Marine is a small segment for BRP at the moment, generating $492-million in sales for the year ended Jan. 31, 2019, or roughly 9 per cent of the company’s total annual revenue of $5.2-billion. That doesn’t include the contribution from Telwater, which will drive the number higher and bring geographical diversity. Telwater’s co-founder and managing director, Paul Phelan, is keeping a 20-per-cent ownership and will stay on with the company.

Controlling the three aluminum boat makers and having access to their more than 600 dealers is a way for BRP to sell more Evinrude engines, a key reason it decided to enter the industry. But Mr. Boisjoli said the company has a much broader strategic rationale for the move: It wants to make a mark in the sector with new technology.

BRP is currently developing a new family of boats with a better integrated engine so that consumers can buy a package instead of buying the boat and engine separately, the CEO said. To achieve the goal, BRP had to buy enough boat companies for a critical mass of product and sales capability.

The three purchases have delivered that and no further acquisitions are coming in the short term, Mr. Boisjoli said. The new technology should be available in three years, he said.

Whether consumer demand will be strong enough by then to justify BRP’s investment remains to be seen. Boats are big business, with sales of recreational boats, engines and accessories topping US$20-billion a year in the United States alone, according to information provided by BRP. Aluminum fishing boats and aluminum pontoon boats make up half of that total, Mr. Boisjoli said.

But there are already signs the boat market is sputtering. Registrations of new powerboats in the United States fell 14 per cent from the year before in June and are down 6 per cent year to date, according to analyst Joseph Altobello of Raymond James.

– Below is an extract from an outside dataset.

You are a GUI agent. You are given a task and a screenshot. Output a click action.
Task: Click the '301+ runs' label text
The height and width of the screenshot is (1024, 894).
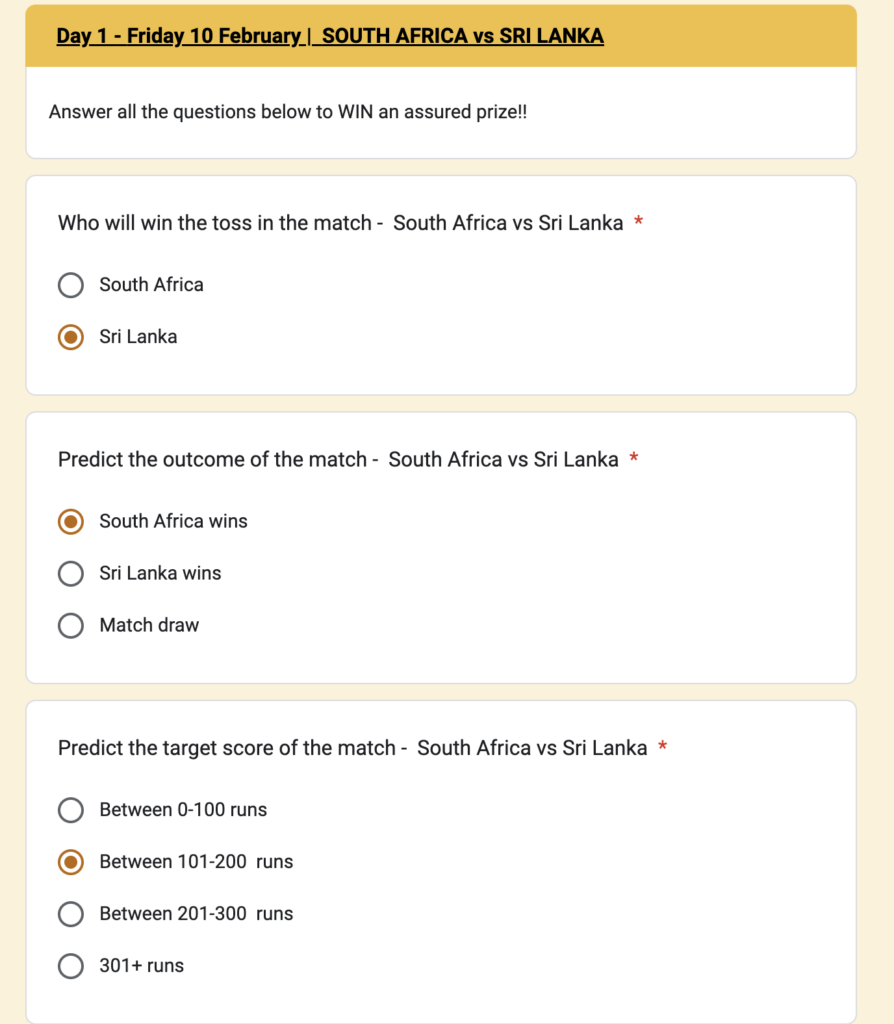pyautogui.click(x=142, y=966)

“[This] appears to be more than weather,” Mr. Altobello said in a recent research note, adding consumers might be showing increasing caution as a potential recession draws nearer. “We fear that the ‘late cycle’ concerns that have weighed on many marine stocks thus far in 2019 are also beginning to manifest themselves on the demand side, a dynamic which we believe is likely to continue.”

Still, demand for aluminum boats tends to hold up better than for more expensive fibreglass boats, Mr. Altobello said in an e-mail exchange. “A lot are used for lake fishing. Hard core,” he said.

That resilience is exactly what Mr. Boisjoli is counting on. People who fish are often passionate about it and pontoons are a family boat, he said. That gives them some added emotional resonance with buyers.

“Obviously they will be impacted if there was a major slowdown,” the CEO said. “But we believe they will be the last two [categories] to be affected. … Many investors, I believe, think that our products are purely discretionary. We don’t necessarily agree."